*** MATERIAL SUPPLIED ***
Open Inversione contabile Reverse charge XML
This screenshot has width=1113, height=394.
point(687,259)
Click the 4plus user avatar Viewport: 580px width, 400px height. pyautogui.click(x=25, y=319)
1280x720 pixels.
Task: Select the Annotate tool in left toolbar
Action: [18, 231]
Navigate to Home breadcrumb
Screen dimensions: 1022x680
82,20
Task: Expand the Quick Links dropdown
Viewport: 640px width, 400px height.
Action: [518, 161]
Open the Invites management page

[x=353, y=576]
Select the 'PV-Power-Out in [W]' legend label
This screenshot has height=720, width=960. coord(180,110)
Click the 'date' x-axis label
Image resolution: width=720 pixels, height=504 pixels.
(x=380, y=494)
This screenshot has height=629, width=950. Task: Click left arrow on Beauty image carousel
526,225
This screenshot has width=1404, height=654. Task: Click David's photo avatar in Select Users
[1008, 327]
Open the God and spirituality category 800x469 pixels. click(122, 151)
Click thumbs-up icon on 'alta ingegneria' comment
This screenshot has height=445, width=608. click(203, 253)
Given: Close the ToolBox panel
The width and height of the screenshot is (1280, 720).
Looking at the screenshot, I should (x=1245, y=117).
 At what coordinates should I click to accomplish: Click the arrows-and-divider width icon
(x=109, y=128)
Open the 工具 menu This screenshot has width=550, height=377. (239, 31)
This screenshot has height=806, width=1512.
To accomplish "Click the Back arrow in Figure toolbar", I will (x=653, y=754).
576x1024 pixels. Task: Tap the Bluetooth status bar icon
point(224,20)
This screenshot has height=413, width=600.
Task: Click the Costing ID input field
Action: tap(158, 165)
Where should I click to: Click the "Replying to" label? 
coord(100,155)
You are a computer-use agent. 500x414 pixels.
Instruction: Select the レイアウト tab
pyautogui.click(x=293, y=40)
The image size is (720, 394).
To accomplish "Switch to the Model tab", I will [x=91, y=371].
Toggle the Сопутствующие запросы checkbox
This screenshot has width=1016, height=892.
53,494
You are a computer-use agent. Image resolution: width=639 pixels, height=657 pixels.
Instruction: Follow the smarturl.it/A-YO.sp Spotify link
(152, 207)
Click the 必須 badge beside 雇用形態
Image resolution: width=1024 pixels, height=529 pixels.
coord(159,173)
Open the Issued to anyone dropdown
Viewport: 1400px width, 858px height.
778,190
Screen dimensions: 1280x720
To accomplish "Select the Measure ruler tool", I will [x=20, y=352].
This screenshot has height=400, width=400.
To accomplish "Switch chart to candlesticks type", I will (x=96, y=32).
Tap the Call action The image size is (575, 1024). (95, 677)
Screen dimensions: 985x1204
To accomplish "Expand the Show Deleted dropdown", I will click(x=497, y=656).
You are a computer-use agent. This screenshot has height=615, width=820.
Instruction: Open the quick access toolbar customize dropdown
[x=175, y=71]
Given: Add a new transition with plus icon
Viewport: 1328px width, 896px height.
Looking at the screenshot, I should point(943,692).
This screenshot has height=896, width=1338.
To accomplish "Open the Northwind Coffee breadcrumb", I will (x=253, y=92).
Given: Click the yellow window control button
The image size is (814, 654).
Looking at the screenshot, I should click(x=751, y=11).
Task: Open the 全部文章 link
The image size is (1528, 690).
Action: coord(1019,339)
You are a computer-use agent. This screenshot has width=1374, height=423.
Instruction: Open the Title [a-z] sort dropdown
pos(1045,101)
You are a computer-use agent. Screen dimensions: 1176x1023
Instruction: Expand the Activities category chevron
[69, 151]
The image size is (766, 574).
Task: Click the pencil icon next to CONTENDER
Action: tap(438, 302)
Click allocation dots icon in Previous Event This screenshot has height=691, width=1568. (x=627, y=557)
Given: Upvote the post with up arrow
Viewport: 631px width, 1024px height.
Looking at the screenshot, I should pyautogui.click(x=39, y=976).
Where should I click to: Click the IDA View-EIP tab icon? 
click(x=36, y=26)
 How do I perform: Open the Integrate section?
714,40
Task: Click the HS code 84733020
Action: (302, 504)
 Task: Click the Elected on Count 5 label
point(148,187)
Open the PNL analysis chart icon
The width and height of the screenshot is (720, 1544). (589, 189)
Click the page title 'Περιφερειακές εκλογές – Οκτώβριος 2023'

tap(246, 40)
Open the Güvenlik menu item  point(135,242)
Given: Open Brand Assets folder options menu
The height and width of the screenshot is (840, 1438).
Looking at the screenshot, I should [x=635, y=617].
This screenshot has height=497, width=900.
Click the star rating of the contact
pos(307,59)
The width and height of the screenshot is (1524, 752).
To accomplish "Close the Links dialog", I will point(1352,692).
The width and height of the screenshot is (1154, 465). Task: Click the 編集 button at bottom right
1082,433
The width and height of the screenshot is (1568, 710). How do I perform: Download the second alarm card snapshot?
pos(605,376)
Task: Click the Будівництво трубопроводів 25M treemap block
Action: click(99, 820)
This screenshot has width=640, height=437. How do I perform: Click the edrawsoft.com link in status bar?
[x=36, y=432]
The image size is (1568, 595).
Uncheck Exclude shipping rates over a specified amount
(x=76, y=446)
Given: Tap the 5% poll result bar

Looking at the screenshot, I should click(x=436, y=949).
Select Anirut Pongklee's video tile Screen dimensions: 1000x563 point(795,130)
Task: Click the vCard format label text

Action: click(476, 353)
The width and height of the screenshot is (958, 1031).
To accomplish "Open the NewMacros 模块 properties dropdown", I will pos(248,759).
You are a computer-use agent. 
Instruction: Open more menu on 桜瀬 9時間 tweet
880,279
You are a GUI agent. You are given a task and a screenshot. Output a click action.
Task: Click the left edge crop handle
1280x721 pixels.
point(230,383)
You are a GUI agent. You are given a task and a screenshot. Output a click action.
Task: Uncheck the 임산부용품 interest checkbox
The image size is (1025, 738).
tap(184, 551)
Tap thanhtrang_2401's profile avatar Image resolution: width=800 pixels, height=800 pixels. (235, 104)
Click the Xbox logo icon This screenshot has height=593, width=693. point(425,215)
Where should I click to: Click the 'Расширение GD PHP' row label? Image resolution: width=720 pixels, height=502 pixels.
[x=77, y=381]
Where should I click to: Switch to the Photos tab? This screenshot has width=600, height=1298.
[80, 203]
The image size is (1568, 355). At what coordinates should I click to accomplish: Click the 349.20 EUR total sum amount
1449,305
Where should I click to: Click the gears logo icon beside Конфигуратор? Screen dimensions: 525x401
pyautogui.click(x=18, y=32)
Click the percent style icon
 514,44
***
◆ **EXERCISE OBJECTIVE**
None of the records may be left out; each is to be restated exactly.

◆ **RESPONSE BELOW**
Open Inversione contabile Reverse charge XML
This screenshot has width=1113, height=394.
point(687,259)
Click the 4plus user avatar Viewport: 580px width, 400px height. pyautogui.click(x=25, y=319)
1280x720 pixels.
Task: Select the Annotate tool in left toolbar
Action: [18, 231]
Navigate to Home breadcrumb
Screen dimensions: 1022x680
82,20
Task: Expand the Quick Links dropdown
Viewport: 640px width, 400px height.
Action: [518, 161]
Open the Invites management page

[x=353, y=576]
Select the 'PV-Power-Out in [W]' legend label
This screenshot has height=720, width=960. coord(180,110)
Click the 'date' x-axis label
Image resolution: width=720 pixels, height=504 pixels.
(x=380, y=494)
This screenshot has height=629, width=950. Task: Click left arrow on Beauty image carousel
526,225
This screenshot has width=1404, height=654. Task: Click David's photo avatar in Select Users
[1008, 327]
Open the God and spirituality category 800x469 pixels. click(122, 151)
Click thumbs-up icon on 'alta ingegneria' comment
This screenshot has height=445, width=608. click(203, 253)
Given: Close the ToolBox panel
The width and height of the screenshot is (1280, 720).
Looking at the screenshot, I should (x=1245, y=117).
 At what coordinates should I click to accomplish: Click the arrows-and-divider width icon
(x=109, y=128)
Open the 工具 menu This screenshot has width=550, height=377. (239, 31)
This screenshot has height=806, width=1512.
To accomplish "Click the Back arrow in Figure toolbar", I will (x=653, y=754).
576x1024 pixels. Task: Tap the Bluetooth status bar icon
point(224,20)
This screenshot has height=413, width=600.
Task: Click the Costing ID input field
Action: tap(158, 165)
Where should I click to: Click the "Replying to" label? 
coord(100,155)
You are a computer-use agent. 500x414 pixels.
Instruction: Select the レイアウト tab
pyautogui.click(x=293, y=40)
The image size is (720, 394).
To accomplish "Switch to the Model tab", I will [x=91, y=371].
Toggle the Сопутствующие запросы checkbox
This screenshot has width=1016, height=892.
53,494
You are a computer-use agent. Image resolution: width=639 pixels, height=657 pixels.
Instruction: Follow the smarturl.it/A-YO.sp Spotify link
(152, 207)
Click the 必須 badge beside 雇用形態
Image resolution: width=1024 pixels, height=529 pixels.
coord(159,173)
Open the Issued to anyone dropdown
Viewport: 1400px width, 858px height.
778,190
Screen dimensions: 1280x720
To accomplish "Select the Measure ruler tool", I will [x=20, y=352].
This screenshot has height=400, width=400.
To accomplish "Switch chart to candlesticks type", I will (x=96, y=32).
Tap the Call action The image size is (575, 1024). (95, 677)
Screen dimensions: 985x1204
To accomplish "Expand the Show Deleted dropdown", I will click(x=497, y=656).
You are a computer-use agent. This screenshot has height=615, width=820.
Instruction: Open the quick access toolbar customize dropdown
[x=175, y=71]
Given: Add a new transition with plus icon
Viewport: 1328px width, 896px height.
Looking at the screenshot, I should point(943,692).
This screenshot has height=896, width=1338.
To accomplish "Open the Northwind Coffee breadcrumb", I will (x=253, y=92).
Given: Click the yellow window control button
The image size is (814, 654).
Looking at the screenshot, I should click(x=751, y=11).
Task: Open the 全部文章 link
The image size is (1528, 690).
Action: coord(1019,339)
You are a computer-use agent. This screenshot has width=1374, height=423.
Instruction: Open the Title [a-z] sort dropdown
pos(1045,101)
You are a computer-use agent. Screen dimensions: 1176x1023
Instruction: Expand the Activities category chevron
[69, 151]
The image size is (766, 574).
Task: Click the pencil icon next to CONTENDER
Action: tap(438, 302)
Click allocation dots icon in Previous Event This screenshot has height=691, width=1568. (x=627, y=557)
Given: Upvote the post with up arrow
Viewport: 631px width, 1024px height.
Looking at the screenshot, I should pyautogui.click(x=39, y=976).
Where should I click to: Click the IDA View-EIP tab icon? 
click(x=36, y=26)
 How do I perform: Open the Integrate section?
714,40
Task: Click the HS code 84733020
Action: (302, 504)
 Task: Click the Elected on Count 5 label
point(148,187)
Open the PNL analysis chart icon
The width and height of the screenshot is (720, 1544). (589, 189)
Click the page title 'Περιφερειακές εκλογές – Οκτώβριος 2023'

tap(246, 40)
Open the Güvenlik menu item  point(135,242)
Given: Open Brand Assets folder options menu
The height and width of the screenshot is (840, 1438).
Looking at the screenshot, I should [x=635, y=617].
This screenshot has height=497, width=900.
Click the star rating of the contact
pos(307,59)
The width and height of the screenshot is (1524, 752).
To accomplish "Close the Links dialog", I will point(1352,692).
The width and height of the screenshot is (1154, 465). Task: Click the 編集 button at bottom right
1082,433
The width and height of the screenshot is (1568, 710). How do I perform: Download the second alarm card snapshot?
pos(605,376)
Task: Click the Будівництво трубопроводів 25M treemap block
Action: click(99, 820)
This screenshot has width=640, height=437. How do I perform: Click the edrawsoft.com link in status bar?
[x=36, y=432]
The image size is (1568, 595).
Uncheck Exclude shipping rates over a specified amount
(x=76, y=446)
Given: Tap the 5% poll result bar

Looking at the screenshot, I should click(x=436, y=949).
Select Anirut Pongklee's video tile Screen dimensions: 1000x563 point(795,130)
Task: Click the vCard format label text

Action: click(476, 353)
The width and height of the screenshot is (958, 1031).
To accomplish "Open the NewMacros 模块 properties dropdown", I will pos(248,759).
You are a computer-use agent. 
Instruction: Open more menu on 桜瀬 9時間 tweet
880,279
You are a GUI agent. You are given a task and a screenshot. Output a click action.
Task: Click the left edge crop handle
1280x721 pixels.
point(230,383)
You are a GUI agent. You are given a task and a screenshot. Output a click action.
Task: Uncheck the 임산부용품 interest checkbox
The image size is (1025, 738).
tap(184, 551)
Tap thanhtrang_2401's profile avatar Image resolution: width=800 pixels, height=800 pixels. (235, 104)
Click the Xbox logo icon This screenshot has height=593, width=693. point(425,215)
Where should I click to: Click the 'Расширение GD PHP' row label? Image resolution: width=720 pixels, height=502 pixels.
[x=77, y=381]
Where should I click to: Switch to the Photos tab? This screenshot has width=600, height=1298.
[80, 203]
The image size is (1568, 355). At what coordinates should I click to accomplish: Click the 349.20 EUR total sum amount
1449,305
Where should I click to: Click the gears logo icon beside Конфигуратор? Screen dimensions: 525x401
pyautogui.click(x=18, y=32)
Click the percent style icon
 514,44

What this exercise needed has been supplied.